This phase I/II studies the side effects of pembrolizumab and blinatumomab and to see how well they work in treating participants with acute lymphoblastic leukemia that has come back or has not responded to the treatment. Monoclonal antibodies, such as pembrolizumab and blinatumomab, may interfere with the ability of tumor cells to grow and spread.
PRIMARY OBJECTIVES: I. Assess the safety and tolerability of combination immunotherapy with blinatumomab and pembrolizumab by evaluation of toxicities including: type, frequency, severity, attribution, time course and duration. (Phase 1) II. Determine the recommended phase 2 schedule of combination immunotherapy with pembrolizumab and blinatumomab. (Phase 1) III. Evaluate the anti-leukemia activity of combination immunotherapy blinatumomab and pembrolizumab as assessed by overall response rate (complete response \[CR\] or CR with incomplete recovery \[CRi\]). (Phase 2) SECONDARY OBJECTIVES: I. Estimate time to response (CR or CRi) and response duration. (Phase 2) II. Estimate overall survival and event-free survival. (Phase 2) III. Determine the number and proportion of patients who underwent hematopoietic stem cell transplantation (HSCT) after treatment of pembrolizumab and blinatumomab. (Phase 2) IV. Determine the number and proportion of patients who receive pembrolizumab maintenance and the proportion continuing for up to 1 year. (Phase 2) V. Estimate the minimal residual disease rate. (Phase 2) CORRELATIVE OBJECTIVES: I. Explore evolution of T cell subsets at various points in treatment (T naive, T effector, T effector memory, T central memory, CD4, CD8). (Phase 2) II. Evaluate PD-L1 expression levels on acute lymphoblastic leukemia (ALL) blasts and blasts counts overtime. (Phase 2) III. Evaluate PD-1/PD-L1 expression on subsets of T cells. (Phase 2) IV. Evaluate the clonal evolution of leukemic blasts in response to treatment. (Phase 2) OUTLINE: Participants receive pembrolizumab intravenously (IV) over 30 minutes on day 15 of cycle 1 and days 1 and 22 of cycles 2 -5, and blinatumomab IV on days 1-28. Treatment repeats every 35-42 days for up to 5 cycles in the absence of disease progression or unacceptable toxicity. Patients who achieve complete response have the option to receive blinatumomab IV for up to 4 additional cycles. After completion of study treatment, participants are followed up at 30 days and then every 3 months for 1 year.
Study Type
INTERVENTIONAL
Allocation
NA
Purpose
TREATMENT
Masking
NONE
Enrollment
36
City of Hope Medical Center
Duarte, California, United States
Incidence of toxicity (Phase 1)
Will be graded according to the National Cancer Institute-Common Terminology Criteria for Adverse Events version 5
Time frame: Up to 42 days
Response (Phase 2)
Response will be defined as complete response (CR)/CR with incomplete hematologic recovery (CRi) based on the National Comprehensive Cancer Network guidelines on acute lymphoblastic leukemia version 1 2017 response criteria. Evaluated using Simon two-stage optimal design
Time frame: Up to 1 year
Incidence of adverse events
Observed toxicities will be summarized in terms of type (organ affected or laboratory determination), severity, attribution, time of onset, duration, probable association with the study treatment and reversibility or outcome. Baseline information (e.g. the extent/type of prior therapy).
Time frame: Up to 1 year
Duration of remission
Time frame: From the date of first documented response (CR/CRi) up to 1 year
Time to response
Will be estimated using the product-limit method of Kaplan and Meier.

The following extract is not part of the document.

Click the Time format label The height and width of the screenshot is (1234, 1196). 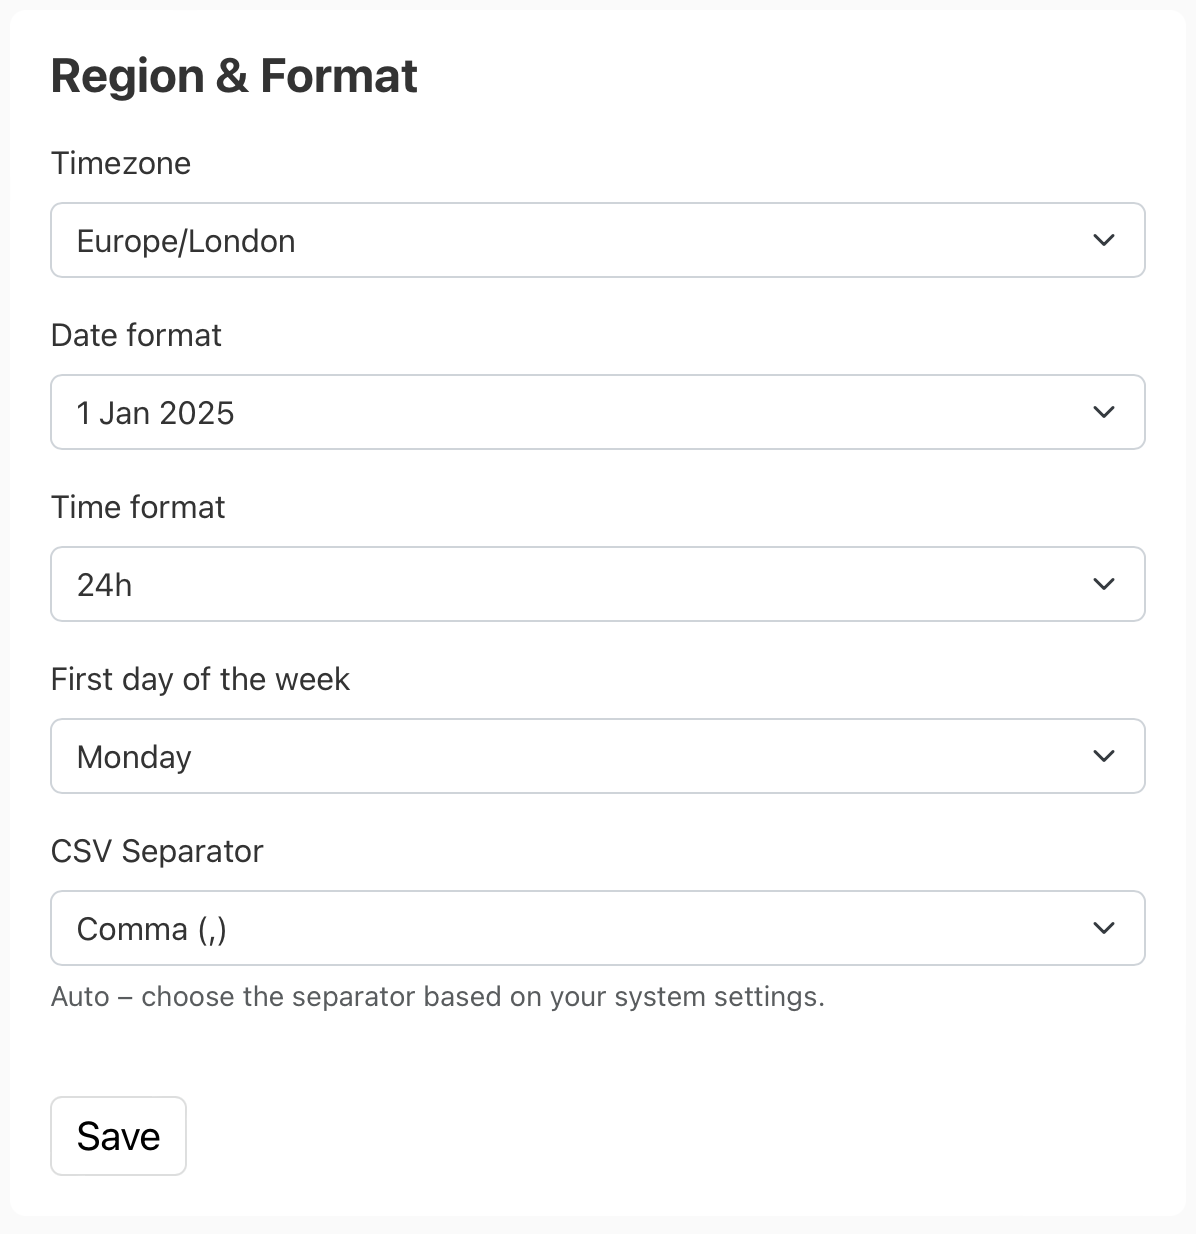138,507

Time frame: From date of first dose of study drug up to 1 year
Overall survival
Will be estimated using the product-limit method of Kaplan and Meier.
Time frame: From date of first dose of study drug up to 1 year
Event-free survival
Will be estimated using the product-limit method of Kaplan and Meier.
Time frame: From date of first dose of study drug up to 1 year
Allogeneic stem cell transplantation (SCT) realization rate
Will be measured by number and proportion of patients who underwent SCT after treatment of pembrolizumab and blinatumomab
Time frame: Up to 1 year
Number and proportion of patients who start pembrolizumab maintenance
Time frame: Up to 1 year
Number and proportion of patients who complete pembrolizumab maintenance
Time frame: Up to 1 year
Minimal residual disease rate confirmed minimal residual disease
Will be measured by number and proportion of patients with CR who have confirmed minimal residual disease.